It’s not an undefined resolution. It’s acknowledging you can’t reasonably have rules for everything.
You cannot have
individual, singular rules for everything. Everyone leaves out that part: the idea that, if you have a different situation, you necessarily have different rules for each one. That, I completely agree, is not merely unreasonable, it's
impossible. No system of individual, singular rules could ever be totally comprehensive.
That's why you abandon the need for every situation to have a singular, individual rules expression. You embrace the fact that rules are
always abstractions, and put that abstraction to work for you. My preferred expression of that is what I call "extensible framework" rules. Skill Challenges are one example of this concept. "Montage" sequences are another. What I've heard of
Blades in the Dark's rules sounds like another example. DW's moves like Undertake a Perilous Journey, Supply, Carouse, and even basic ones like Discern Realities, Spout Lore, and Defy Danger (probably the single most commonly-used move) are all examples of extensible frameworks: using one core, abstracted structure, you can cover essentially anything within the particular scope of that move. If it makes sense as a journey from one place to another that could be dangerous and uncertain, then that move is pretty much guaranteed to work, or at least be an extremely good starting point with some minor tweaking (e.g. it's perfectly applicable for ocean voyages with light tweaking, but might need some creativity if applied to a vision-quest type "journey into the mind" thing).
I've never played Apocalypse World, how do they do it?
I haven't played AW, but I have played DW, and it's reasonably close.
Firstly, as noted above...many of the moves are abstract. This is the text of Undertake a Perilous Journey:
When you travel through hostile territory, choose one member of the party to act as trailblazer, one to scout ahead, and one to be quartermaster (the same character cannot have two jobs). If you don’t have enough party members or choose not to assign a job, treat that job as if it had rolled a 6. Each character with a job to do rolls+WIS. On a 10+ the quartermaster reduces the number of rations required by one. On a 10+ the trailblazer reduces the amount of time it takes to reach your destination (the GM will say by how much). On a 10+ the scout will spot any trouble quick enough to let you get the drop on it. On a 7–9 each roles performs their job as expected: the normal number of rations are consumed, the journey takes about as long as expected, no one gets the drop on you but you don’t get the drop on them either.
As usual, rolls are 2d6+MOD, in this case, WIS. (Three-letter abbreviations are always the modifier; if you use the full
word, it's the total score. A very nice convention.) 7-9 is partial success, 10+ is full success. The rule is pretty abstract, because all the concrete details come from whatever fiction prompted the bold trigger: travel through hostile territory. Likewise, the
reason is irrelevant; only the things needed to resolve the trigger are relevant.
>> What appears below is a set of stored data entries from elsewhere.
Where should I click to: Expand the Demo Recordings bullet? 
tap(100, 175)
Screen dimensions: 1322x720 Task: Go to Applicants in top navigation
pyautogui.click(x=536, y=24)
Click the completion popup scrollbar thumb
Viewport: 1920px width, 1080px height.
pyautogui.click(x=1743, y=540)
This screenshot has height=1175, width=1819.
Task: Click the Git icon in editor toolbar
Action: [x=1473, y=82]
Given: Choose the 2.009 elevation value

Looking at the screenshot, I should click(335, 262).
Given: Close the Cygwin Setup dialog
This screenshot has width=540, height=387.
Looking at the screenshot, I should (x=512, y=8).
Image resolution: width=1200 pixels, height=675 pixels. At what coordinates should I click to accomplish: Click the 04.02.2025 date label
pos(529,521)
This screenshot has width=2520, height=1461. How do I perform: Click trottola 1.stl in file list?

DW has really excellent extensible design like this. Defy Danger is literally a single move for all possible "you're in trouble, how will you get out?" situations, be they combat, exploration, social, moral, magical, whatever, it's your one-stop-shop. That's what makes it so commonly rolled. And the results are simple. 10+, you're in the clear. 7-9, "you stumble, hesitate, or flinch: The GM will offer you a worse outcome, hard bargain, or ugly choice." Meaning, it's not a total loss...but you're scraping through, not sailing. 6-, you're gonna have a bad time. Damage, or something equally nasty (splitting the party, revealing an unwelcome truth, showing a downside to their playbook/moves/etc., or some other Bad Result).
By moving away from rules that need to give each individual situation its own singular rule, you can cover huge swathes with very few rules. The "basic" and "advanced" moves of DW, that is the generic ones any character can make use of, fit on two sides of a single sheet. And using the formats presented by those moves and others in the default playbooks, it's nearly effortless to create new moves in the same vein.
Because what bugs me is that D&D has guidance as well. What some people keep calling rule of cool is just following the rules of the game. If outcome is uncertain, make an ability check adding appropriate proficiency if applicable. Throw in advantage or disadvantage if it makes sense. Done.
I would argue that the major difference between the mere (and IMO not very good, but you already know that) guidance in 5e and the "real" (again, IMO) Rule of Cool is that the guidance there is just to make rules logjams less likely to happen; the Rule of Cool is about ensuring that what is
fun (if reasonable) does not get trumped by what is
predefined. "If it's uncertain, roll" is not at all the same as "don't say 'there's no rules for improvised flight, so you can't,' say 'let's figure out how this would work, because I love that idea and there aren't any rules covering this' instead."